Ar Maw, 2006-08-22 am 07:59 -0700, ysgrifennodd Jeremy Fitzhardinge:
> out, nothing is actually read-only in the kernel when using a 2M
> mapping. It's also ameliorated by the fact that some of the entrypoints

Thats a loader problem. It ties directly in with things like relocatable
kernels. Arjan has been systematically working to get us "const" objects
and that needs to continue, and the more we can enforce it the more
security we get and the more bugs we catch.

It's also a mistake to assume the read-only doesn't help. Your 2MB
sections penalty isnt true in a virtualised environment.

Alan

2006-08-22 17:16:34

by Zachary Amsden

[permalink] [raw]
Subject: Re: [PATCH] paravirt.h

Andi Kleen wrote:
> I don't see why paravirt ops is that much more sensitive
> than most other kernel code.
>
>
>> It would be a lot safer if we could have the struct paravirt_ops in
>> protected read-only const memory space, set it up in the core kernel
>> early on in boot when we play "guess todays hypervisor" and then make
>> sure it stays in read only (even to kernel) space.
>>
>
> By default we don't make anything read only because that would
> mess up the 2MB kernel mapping.
>
> In general i don't think making select code in the kernel
> read only is a good idea, because as long as you don't
> protect everything including stacks etc. there will be always
> attack points where supposedly protected code relies
> on unprotected state. If someone can write to kernel
> memory you already lost.
>
> And it adds TLB pressure.
>

And it doesn't work for VMI or lhype, both of which might modify
paravirt_ops way later in the boot process, when loaded as a module.
Where did this conversation come from? I don't see it on any list I'm
subscribed to.

[Records in a dataset]
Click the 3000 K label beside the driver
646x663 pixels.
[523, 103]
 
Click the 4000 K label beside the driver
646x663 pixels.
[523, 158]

Work required: In the paravirt_ops thread, what reason does Andi Kleen give for not making anything read-only by default?

Finished answer: It would mess up the 2MB kernel mapping.